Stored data
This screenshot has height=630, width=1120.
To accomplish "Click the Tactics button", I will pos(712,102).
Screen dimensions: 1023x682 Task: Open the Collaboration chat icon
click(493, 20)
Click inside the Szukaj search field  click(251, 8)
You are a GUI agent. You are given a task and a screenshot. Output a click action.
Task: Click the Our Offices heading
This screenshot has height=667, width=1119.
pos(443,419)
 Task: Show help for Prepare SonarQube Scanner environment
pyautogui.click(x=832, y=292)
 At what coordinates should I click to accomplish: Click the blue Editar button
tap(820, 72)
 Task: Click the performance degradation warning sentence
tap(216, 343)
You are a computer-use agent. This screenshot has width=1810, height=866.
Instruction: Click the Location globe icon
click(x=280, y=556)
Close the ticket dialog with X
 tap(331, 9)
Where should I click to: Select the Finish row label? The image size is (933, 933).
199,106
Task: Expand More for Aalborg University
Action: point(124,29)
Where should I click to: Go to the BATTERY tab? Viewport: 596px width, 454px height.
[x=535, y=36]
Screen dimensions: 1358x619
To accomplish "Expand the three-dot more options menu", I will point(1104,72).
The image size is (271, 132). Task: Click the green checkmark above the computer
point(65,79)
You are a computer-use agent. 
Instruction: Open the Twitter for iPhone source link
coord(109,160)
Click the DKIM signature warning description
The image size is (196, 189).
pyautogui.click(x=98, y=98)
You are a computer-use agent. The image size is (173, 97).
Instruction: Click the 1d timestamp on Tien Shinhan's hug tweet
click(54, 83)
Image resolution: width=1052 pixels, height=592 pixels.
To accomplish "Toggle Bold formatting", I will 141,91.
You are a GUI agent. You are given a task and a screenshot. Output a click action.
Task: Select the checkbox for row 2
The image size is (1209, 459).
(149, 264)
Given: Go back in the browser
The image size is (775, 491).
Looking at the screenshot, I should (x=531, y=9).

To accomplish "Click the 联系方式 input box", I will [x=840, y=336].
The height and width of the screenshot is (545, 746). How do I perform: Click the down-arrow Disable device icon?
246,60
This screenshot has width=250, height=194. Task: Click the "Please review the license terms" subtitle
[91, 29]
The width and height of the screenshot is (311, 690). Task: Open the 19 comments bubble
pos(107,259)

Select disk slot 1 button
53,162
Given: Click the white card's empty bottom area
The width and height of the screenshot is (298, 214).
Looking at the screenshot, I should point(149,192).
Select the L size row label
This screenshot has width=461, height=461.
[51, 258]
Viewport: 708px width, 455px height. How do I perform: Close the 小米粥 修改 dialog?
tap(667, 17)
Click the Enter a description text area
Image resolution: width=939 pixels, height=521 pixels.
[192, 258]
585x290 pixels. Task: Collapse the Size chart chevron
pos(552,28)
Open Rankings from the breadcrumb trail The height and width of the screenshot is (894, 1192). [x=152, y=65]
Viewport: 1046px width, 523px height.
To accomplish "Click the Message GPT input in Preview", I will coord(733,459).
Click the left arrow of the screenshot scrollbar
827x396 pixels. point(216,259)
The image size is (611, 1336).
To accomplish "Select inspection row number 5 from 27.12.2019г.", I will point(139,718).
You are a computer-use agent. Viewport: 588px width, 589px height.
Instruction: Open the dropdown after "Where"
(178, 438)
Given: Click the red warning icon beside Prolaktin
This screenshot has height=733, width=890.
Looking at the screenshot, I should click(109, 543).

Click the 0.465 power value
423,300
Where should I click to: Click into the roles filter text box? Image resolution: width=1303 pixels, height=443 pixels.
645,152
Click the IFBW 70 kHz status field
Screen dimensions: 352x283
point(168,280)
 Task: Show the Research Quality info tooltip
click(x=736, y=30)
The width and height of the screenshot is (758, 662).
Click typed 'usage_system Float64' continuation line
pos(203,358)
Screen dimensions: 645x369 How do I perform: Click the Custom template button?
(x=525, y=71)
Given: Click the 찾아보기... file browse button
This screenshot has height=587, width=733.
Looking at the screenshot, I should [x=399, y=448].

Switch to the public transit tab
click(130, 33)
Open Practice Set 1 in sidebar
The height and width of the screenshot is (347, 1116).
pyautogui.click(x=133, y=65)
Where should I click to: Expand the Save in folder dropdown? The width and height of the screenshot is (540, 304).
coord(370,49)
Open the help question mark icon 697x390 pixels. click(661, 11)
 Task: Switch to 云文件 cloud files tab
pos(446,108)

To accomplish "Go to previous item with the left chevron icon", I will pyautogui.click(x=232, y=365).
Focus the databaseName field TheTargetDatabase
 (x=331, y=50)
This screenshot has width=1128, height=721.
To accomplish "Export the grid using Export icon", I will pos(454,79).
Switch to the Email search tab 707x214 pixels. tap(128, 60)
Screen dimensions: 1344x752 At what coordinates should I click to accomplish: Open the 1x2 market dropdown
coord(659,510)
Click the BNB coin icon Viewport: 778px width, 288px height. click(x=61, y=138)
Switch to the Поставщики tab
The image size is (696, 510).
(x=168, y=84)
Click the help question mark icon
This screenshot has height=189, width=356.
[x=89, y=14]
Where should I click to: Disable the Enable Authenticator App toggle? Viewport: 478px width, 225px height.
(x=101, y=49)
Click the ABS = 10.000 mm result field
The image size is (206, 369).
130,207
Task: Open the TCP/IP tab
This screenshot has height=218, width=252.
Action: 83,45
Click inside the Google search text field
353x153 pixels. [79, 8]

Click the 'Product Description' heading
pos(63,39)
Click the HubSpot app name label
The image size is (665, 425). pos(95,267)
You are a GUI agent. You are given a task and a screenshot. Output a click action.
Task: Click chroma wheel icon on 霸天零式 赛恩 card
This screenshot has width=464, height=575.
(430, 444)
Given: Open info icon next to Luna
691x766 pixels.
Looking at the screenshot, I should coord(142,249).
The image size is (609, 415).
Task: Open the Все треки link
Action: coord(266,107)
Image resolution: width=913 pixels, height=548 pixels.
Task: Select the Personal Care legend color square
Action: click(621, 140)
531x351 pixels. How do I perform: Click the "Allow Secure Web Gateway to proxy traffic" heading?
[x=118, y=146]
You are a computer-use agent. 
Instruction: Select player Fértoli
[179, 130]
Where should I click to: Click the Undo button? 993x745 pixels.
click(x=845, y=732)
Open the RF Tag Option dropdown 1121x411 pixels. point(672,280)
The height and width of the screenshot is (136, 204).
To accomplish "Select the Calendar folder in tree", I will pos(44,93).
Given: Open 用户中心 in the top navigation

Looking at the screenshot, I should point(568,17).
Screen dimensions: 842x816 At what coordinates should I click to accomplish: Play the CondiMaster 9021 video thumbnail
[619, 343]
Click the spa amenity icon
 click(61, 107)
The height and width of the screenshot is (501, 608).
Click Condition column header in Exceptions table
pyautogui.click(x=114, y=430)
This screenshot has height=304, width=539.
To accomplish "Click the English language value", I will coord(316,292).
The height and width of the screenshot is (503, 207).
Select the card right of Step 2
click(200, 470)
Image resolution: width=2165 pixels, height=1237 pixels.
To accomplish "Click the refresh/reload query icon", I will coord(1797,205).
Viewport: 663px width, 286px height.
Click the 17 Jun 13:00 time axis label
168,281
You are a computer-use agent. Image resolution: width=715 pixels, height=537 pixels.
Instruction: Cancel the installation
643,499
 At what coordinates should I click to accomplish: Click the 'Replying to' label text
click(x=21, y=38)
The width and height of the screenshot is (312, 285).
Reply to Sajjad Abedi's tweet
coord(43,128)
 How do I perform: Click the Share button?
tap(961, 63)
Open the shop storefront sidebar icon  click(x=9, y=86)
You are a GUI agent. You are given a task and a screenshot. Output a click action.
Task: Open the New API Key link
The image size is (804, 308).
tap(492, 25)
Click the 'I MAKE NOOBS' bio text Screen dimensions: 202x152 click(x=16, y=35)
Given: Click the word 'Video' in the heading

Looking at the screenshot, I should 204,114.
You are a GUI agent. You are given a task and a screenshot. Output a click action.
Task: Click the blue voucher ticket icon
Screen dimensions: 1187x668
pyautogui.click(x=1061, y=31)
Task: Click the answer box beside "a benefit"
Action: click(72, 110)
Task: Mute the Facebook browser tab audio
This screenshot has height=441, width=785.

> _Your assignment_: Only lines holding the string "input" are wanted; gather each one from the entries above.

> _Task solution_:
To accomplish "Click the 联系方式 input box", I will [x=840, y=336].
To accomplish "Click the Message GPT input in Preview", I will coord(733,459).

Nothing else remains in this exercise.